Study material START

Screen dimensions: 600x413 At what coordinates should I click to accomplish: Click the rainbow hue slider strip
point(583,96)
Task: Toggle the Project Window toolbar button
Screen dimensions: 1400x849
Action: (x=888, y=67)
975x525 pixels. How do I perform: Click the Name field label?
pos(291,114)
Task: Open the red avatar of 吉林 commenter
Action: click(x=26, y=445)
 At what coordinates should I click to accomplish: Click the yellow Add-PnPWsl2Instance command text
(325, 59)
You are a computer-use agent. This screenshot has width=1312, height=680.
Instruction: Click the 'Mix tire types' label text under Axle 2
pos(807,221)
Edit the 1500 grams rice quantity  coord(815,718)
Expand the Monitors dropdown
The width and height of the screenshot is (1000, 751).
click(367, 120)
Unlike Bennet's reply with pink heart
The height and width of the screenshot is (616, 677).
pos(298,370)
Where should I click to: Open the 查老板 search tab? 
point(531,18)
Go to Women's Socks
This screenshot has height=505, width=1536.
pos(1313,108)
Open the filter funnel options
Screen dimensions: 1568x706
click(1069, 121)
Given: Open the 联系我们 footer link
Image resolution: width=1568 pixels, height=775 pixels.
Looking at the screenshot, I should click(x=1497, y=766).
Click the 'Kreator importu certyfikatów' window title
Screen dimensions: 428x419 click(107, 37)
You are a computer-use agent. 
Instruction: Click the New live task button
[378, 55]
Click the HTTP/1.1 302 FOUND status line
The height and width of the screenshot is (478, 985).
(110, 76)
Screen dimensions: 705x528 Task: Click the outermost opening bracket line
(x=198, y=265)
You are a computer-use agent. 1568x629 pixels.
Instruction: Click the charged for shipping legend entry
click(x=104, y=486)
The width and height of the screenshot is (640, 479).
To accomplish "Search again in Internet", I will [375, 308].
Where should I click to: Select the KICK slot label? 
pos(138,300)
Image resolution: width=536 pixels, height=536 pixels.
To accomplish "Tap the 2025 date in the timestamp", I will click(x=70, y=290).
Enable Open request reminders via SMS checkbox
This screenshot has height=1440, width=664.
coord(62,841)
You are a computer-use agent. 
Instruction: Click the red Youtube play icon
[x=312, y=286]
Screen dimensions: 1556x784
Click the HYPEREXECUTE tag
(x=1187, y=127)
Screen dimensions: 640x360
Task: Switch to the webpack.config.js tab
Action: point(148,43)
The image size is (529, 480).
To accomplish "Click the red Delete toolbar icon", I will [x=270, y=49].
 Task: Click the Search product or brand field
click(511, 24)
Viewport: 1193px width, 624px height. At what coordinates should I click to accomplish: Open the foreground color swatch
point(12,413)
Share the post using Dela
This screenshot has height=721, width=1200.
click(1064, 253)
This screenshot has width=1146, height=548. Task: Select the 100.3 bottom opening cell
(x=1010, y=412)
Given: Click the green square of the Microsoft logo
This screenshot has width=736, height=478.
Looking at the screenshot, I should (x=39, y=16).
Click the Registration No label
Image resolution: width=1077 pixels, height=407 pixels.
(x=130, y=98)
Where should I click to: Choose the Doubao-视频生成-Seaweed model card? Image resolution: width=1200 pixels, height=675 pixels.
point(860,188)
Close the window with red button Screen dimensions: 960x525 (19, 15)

Study material END

◆ **Work instruction**:
Search the entries for "Given" and copy out each line that has it.

◆ **Solution**:
Given: Open the 联系我们 footer link
Given: Click the green square of the Microsoft logo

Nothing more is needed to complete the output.